Она долго разглядывала, какие красивые у него руки, почти на каждом пальце — перстни с драгоценными камнями, в приглушенном свете ярко блестели его пышные манжеты. Интересно, что бы она испытала, если бы эта рука коснулась ее руки? Или потрепала бы по щеке? А то и отправилась странствовать по еще никем не исследованным закоулкам царства любви? От этих размышлений у нее участилось дыхание.
Когда Адрианна закончила петь, Торризи, аплодируя, встали и. собрались уходить: синьора Торризи больше не могла находиться здесь, тем более, что ее муж не потерял лица и не испугался, в его реакции на выходку Челано сквозило скорее насмешливое напоминание, что гостеприимство хозяина превыше всего, важнее лишь церковная месса, даже когда речь зашла о их вековечной вендетте. Продолжая аплодировать, он выступил вперед и стал смотреть на Адрианну.
— Браво! — воскликнул он. Его голос звучал сильно, глубоко. — Великолепно!

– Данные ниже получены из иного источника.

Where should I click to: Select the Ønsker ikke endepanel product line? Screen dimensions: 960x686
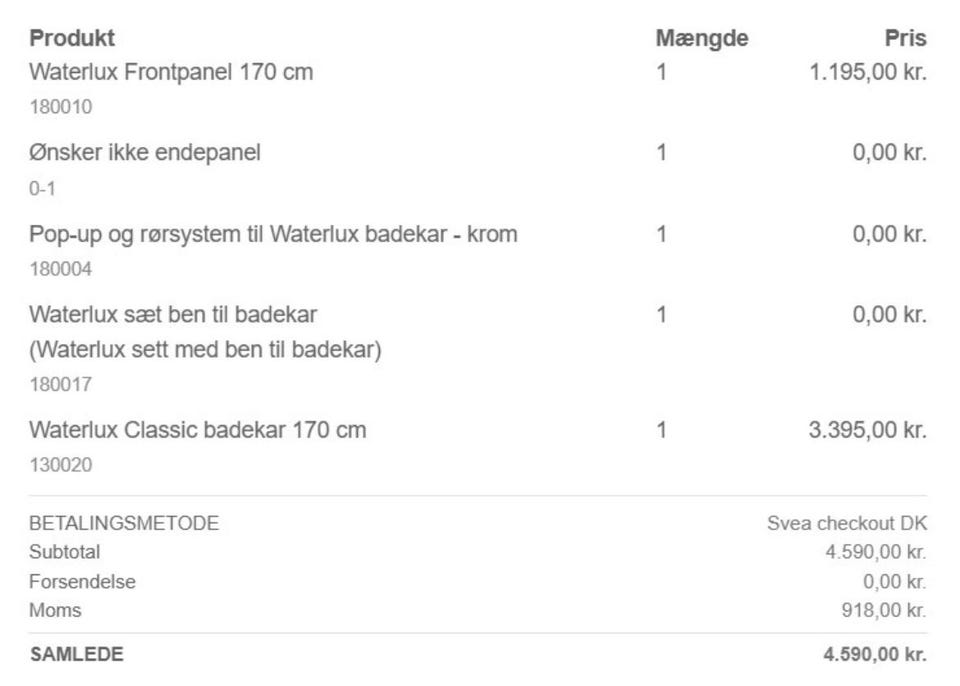(145, 153)
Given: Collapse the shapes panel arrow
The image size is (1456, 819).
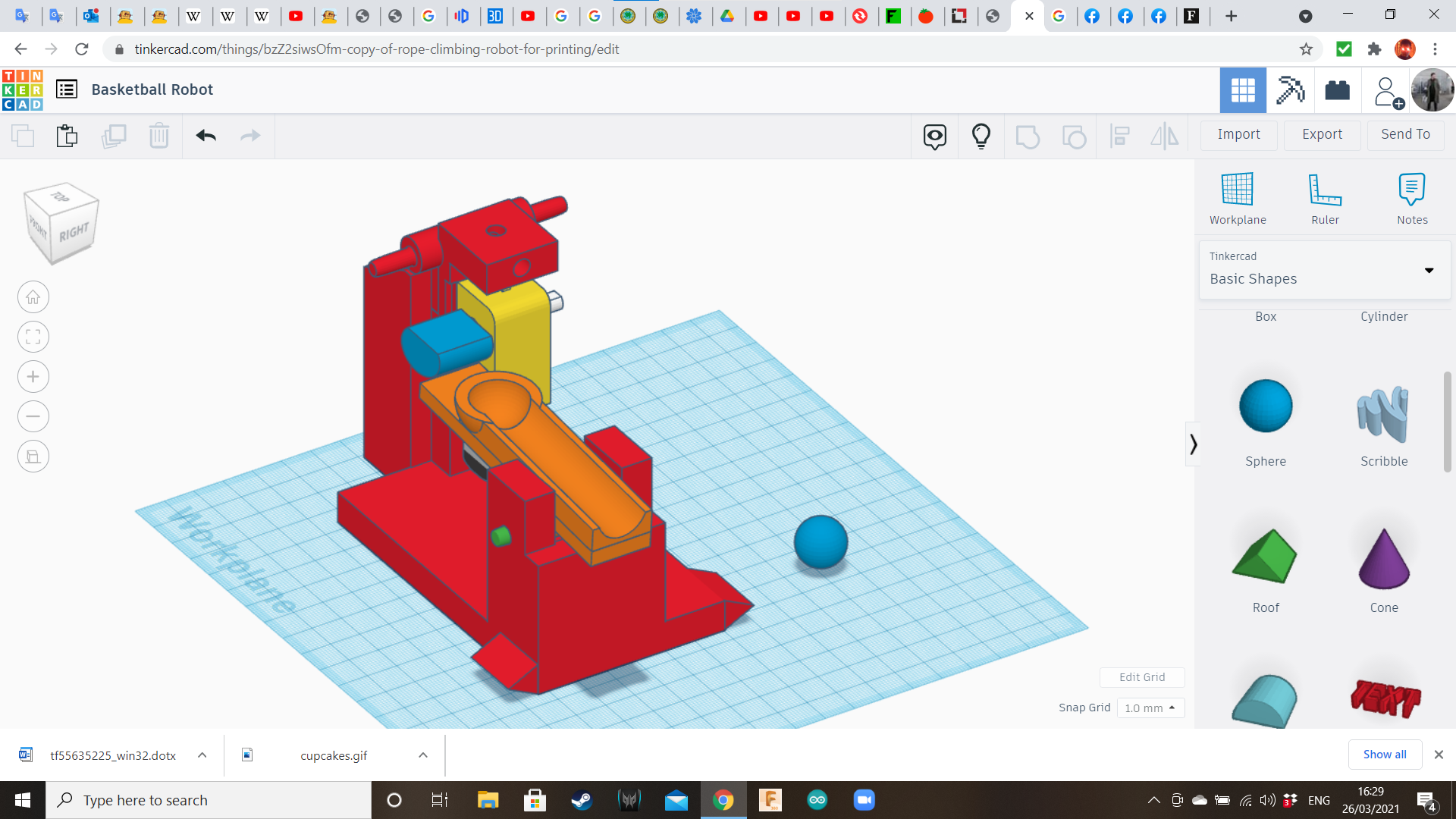Looking at the screenshot, I should (x=1193, y=444).
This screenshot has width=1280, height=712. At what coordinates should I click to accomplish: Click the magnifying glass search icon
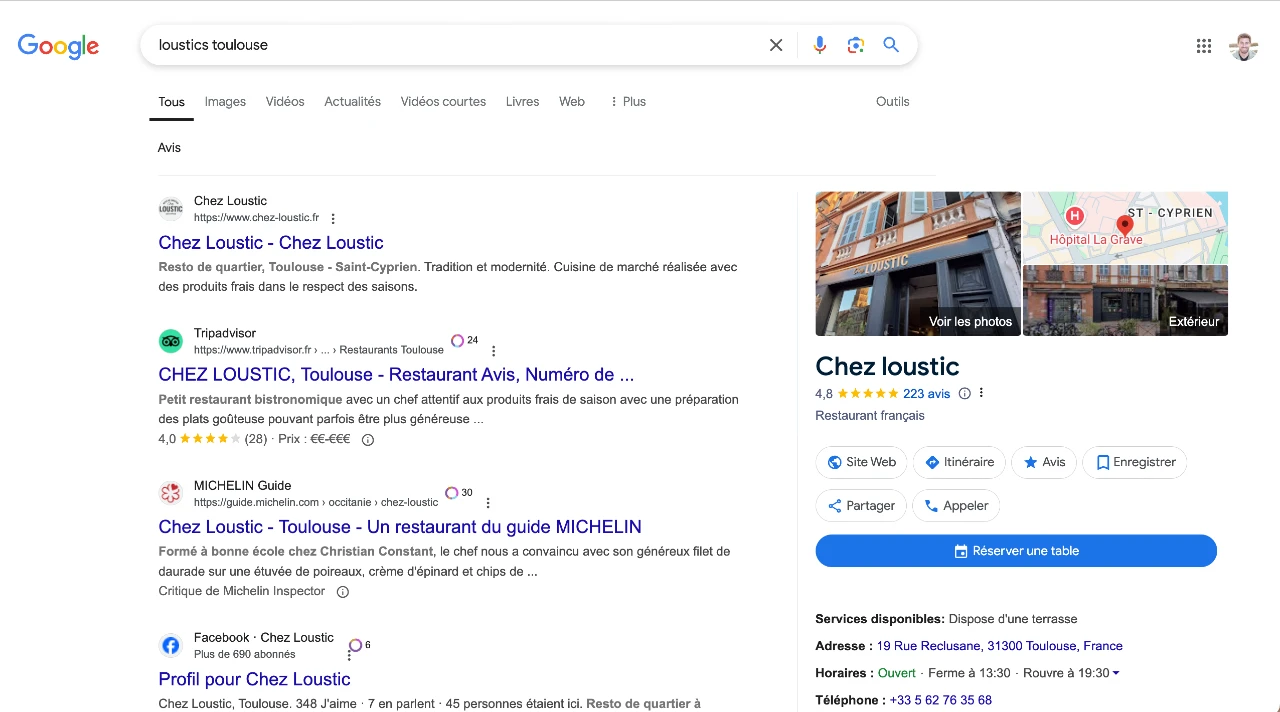click(891, 45)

Воздав должное исполнительскому мастерству Адрианны, он под руку с женой прошествовал навстречу синьору Манунте. Мариэтта видела, как тот рассыпался в извинениях и затем сопроводил гостей к выходу. Вот тогда-то и произошло нечто странное. В течение секунды или двух перед тем, как за ними должны были закрыться двери, Доменико Торризи обернулся и бросил взгляд через плечо. Мариэтте этот взгляд показался желанием убедиться в том, что Марко Челано не направился вслед за ними, но каким-то странным образом — возможно, виновата игра света на его маске — ей показалось, что он смотрел ей прямо в глаза.